▸ The exercise
Output the rows as a numbered list with blank lines omitted, starting with the line that contains "click on Play." and going on through the line that contains "center [803, 134].". Include only those lines.

▸ Record excerpts

-*-

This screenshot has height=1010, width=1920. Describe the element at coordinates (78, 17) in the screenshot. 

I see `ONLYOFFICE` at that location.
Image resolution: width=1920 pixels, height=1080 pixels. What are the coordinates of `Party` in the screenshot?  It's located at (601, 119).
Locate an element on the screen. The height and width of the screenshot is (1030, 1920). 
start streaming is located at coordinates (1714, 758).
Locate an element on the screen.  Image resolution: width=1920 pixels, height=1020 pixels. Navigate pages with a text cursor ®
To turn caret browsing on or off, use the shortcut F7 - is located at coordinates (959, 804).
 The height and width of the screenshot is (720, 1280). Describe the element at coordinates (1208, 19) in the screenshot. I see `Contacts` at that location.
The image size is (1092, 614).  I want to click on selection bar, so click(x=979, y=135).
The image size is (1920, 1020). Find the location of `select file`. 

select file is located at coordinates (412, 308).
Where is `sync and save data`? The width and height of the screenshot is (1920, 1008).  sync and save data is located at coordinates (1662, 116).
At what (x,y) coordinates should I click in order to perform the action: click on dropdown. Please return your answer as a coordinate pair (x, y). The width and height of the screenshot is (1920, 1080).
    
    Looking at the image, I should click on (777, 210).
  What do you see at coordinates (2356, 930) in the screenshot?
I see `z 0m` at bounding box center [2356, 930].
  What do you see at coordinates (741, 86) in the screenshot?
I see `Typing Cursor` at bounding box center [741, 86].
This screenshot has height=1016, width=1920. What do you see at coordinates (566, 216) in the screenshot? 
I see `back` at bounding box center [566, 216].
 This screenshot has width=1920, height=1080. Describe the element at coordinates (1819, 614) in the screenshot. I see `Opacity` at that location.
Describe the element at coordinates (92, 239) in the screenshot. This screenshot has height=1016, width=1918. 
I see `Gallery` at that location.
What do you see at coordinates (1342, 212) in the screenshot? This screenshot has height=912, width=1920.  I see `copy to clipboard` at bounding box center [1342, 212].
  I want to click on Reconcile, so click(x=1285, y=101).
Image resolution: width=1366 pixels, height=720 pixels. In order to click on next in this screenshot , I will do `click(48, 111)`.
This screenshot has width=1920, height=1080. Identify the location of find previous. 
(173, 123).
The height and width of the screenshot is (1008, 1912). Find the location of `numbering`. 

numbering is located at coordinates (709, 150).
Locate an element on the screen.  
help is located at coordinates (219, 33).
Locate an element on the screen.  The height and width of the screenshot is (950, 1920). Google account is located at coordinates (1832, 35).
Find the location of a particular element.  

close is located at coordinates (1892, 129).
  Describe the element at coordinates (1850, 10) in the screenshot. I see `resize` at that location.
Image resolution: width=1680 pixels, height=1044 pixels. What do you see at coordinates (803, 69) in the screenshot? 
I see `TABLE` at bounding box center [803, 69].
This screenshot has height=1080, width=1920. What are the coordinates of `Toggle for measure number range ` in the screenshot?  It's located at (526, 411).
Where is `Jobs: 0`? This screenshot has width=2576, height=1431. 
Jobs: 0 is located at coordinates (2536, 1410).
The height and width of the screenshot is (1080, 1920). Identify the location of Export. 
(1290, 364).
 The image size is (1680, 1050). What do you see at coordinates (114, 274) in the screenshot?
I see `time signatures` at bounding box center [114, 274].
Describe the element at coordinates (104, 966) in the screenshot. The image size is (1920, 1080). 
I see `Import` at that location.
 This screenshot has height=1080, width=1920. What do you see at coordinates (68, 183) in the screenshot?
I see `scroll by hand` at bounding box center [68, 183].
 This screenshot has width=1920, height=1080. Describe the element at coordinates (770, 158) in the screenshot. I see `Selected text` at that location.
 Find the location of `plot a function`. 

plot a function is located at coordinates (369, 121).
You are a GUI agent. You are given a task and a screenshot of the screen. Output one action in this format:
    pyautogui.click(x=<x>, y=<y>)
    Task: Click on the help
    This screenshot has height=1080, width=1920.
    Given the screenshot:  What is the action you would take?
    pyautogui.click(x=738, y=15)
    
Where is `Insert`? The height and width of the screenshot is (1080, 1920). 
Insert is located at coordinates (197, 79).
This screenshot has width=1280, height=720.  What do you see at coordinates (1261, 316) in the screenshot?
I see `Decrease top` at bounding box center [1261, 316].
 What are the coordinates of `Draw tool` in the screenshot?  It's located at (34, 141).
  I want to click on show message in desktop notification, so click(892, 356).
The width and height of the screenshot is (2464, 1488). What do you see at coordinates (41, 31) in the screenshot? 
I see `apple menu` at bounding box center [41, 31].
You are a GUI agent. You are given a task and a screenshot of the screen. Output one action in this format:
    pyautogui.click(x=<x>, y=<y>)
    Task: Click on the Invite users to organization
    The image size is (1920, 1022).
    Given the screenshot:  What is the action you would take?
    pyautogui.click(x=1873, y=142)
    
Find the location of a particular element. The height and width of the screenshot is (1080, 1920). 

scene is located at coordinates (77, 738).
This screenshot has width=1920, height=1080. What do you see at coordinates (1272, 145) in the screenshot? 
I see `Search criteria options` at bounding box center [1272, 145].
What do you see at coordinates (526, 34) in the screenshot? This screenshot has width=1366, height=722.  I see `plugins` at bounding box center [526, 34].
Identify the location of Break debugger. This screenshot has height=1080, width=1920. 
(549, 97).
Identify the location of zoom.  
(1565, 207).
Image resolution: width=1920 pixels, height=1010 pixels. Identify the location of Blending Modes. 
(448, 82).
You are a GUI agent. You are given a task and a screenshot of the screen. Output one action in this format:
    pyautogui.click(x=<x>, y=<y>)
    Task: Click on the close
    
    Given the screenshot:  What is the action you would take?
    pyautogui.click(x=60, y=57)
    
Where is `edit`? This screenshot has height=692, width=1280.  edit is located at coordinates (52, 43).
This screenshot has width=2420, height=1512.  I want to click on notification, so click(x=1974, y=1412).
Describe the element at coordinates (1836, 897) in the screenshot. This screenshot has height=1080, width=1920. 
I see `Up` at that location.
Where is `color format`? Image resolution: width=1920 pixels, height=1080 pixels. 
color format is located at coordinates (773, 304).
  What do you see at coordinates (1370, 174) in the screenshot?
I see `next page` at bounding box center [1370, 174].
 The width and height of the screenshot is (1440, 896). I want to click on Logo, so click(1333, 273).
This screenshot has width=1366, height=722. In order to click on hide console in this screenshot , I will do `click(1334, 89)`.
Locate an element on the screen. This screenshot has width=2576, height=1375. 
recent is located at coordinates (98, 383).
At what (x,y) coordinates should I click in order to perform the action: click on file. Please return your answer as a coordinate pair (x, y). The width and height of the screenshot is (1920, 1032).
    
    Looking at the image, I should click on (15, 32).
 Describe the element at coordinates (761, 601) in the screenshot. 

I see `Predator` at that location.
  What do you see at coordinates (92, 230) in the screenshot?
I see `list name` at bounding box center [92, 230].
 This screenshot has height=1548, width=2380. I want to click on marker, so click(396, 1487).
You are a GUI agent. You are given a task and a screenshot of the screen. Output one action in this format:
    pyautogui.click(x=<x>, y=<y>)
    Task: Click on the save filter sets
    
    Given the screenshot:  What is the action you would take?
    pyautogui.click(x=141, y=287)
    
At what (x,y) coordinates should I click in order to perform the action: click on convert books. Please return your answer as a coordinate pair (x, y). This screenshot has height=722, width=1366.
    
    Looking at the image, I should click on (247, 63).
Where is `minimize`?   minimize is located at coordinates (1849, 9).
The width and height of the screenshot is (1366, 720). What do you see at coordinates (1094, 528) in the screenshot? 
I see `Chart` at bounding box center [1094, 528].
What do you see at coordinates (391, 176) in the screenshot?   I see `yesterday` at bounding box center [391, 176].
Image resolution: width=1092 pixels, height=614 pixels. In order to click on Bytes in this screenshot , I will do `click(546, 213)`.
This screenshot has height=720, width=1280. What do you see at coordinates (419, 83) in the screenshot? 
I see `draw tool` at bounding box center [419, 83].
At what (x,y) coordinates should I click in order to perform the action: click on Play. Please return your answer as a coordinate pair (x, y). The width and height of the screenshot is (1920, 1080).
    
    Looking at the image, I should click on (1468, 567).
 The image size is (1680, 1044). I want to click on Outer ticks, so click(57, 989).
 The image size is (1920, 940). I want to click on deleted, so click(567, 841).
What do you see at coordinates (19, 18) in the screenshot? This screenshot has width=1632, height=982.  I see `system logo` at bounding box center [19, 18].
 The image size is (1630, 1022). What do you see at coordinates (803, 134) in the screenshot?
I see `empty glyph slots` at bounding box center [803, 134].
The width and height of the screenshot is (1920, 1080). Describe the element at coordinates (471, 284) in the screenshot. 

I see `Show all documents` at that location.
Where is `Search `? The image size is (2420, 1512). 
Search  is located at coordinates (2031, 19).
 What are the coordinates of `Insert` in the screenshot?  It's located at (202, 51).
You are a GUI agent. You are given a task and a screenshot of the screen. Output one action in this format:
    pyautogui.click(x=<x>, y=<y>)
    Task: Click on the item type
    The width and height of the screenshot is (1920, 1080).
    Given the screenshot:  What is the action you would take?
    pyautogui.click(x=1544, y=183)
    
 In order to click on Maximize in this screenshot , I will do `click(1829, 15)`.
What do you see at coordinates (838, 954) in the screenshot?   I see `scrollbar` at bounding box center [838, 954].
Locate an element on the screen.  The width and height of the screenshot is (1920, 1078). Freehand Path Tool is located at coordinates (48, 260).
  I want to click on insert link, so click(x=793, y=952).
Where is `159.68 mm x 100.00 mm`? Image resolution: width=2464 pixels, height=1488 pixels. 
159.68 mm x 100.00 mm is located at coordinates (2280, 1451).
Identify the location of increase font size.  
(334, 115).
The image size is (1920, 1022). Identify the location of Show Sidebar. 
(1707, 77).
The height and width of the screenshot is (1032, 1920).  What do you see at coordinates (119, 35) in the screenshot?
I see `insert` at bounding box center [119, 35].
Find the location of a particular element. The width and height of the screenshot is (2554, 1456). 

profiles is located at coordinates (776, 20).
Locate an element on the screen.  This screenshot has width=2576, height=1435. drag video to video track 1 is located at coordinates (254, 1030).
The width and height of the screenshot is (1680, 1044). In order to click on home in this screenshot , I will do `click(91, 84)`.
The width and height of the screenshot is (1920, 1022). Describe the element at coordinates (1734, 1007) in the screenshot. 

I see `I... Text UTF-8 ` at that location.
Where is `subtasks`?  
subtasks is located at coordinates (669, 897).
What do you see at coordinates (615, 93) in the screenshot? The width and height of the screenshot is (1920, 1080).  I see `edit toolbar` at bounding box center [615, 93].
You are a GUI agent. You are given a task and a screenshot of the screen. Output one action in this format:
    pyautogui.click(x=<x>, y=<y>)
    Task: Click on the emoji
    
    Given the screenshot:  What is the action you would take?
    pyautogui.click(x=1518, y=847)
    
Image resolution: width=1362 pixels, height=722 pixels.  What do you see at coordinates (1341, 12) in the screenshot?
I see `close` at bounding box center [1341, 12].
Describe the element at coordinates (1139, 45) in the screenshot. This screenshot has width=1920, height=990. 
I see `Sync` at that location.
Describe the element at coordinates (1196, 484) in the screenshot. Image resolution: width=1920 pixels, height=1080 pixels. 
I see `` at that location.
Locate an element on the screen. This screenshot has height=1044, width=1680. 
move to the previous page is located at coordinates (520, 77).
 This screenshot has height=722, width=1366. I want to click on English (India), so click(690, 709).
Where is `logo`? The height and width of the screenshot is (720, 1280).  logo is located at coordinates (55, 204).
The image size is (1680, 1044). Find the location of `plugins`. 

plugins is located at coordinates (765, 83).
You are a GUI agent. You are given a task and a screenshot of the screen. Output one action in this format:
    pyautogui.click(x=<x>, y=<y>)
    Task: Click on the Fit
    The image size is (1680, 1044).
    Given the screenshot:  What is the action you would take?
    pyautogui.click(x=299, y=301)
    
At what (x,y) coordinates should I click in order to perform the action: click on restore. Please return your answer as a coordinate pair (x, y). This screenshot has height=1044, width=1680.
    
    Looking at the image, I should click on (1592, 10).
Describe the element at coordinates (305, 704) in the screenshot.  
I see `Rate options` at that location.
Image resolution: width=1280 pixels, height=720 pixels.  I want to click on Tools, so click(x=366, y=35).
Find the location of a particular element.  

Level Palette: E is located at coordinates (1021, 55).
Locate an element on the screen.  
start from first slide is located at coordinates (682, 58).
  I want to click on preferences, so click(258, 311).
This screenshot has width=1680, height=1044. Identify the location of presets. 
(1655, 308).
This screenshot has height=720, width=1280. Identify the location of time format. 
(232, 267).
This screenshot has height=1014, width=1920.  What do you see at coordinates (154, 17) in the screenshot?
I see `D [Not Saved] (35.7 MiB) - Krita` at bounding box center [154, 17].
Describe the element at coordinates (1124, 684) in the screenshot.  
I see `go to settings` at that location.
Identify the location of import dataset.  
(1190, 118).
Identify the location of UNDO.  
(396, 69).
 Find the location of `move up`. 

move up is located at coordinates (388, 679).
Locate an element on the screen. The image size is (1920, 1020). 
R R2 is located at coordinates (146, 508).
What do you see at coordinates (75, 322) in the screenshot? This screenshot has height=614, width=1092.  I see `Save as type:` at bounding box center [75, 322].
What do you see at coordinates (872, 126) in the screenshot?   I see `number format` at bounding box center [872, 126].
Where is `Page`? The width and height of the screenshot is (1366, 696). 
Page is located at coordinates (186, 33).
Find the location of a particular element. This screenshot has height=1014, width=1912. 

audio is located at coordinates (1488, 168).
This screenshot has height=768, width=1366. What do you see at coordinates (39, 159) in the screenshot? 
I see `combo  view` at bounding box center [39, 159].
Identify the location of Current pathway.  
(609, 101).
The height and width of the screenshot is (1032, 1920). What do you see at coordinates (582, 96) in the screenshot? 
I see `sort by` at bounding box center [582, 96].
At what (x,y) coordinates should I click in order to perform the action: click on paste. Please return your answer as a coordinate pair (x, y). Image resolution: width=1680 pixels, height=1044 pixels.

-*-

▸ Result of this exercise
1. At what (x,y) coordinates should I click in order to perform the action: click on Play. Please return your answer as a coordinate pair (x, y). The width and height of the screenshot is (1920, 1080).
2.     Looking at the image, I should click on (1468, 567).
3.  The image size is (1680, 1044). I want to click on Outer ticks, so click(57, 989).
4.  The image size is (1920, 940). I want to click on deleted, so click(567, 841).
5. What do you see at coordinates (19, 18) in the screenshot? This screenshot has width=1632, height=982.  I see `system logo` at bounding box center [19, 18].
6.  The image size is (1630, 1022). What do you see at coordinates (803, 134) in the screenshot?
7. I see `empty glyph slots` at bounding box center [803, 134].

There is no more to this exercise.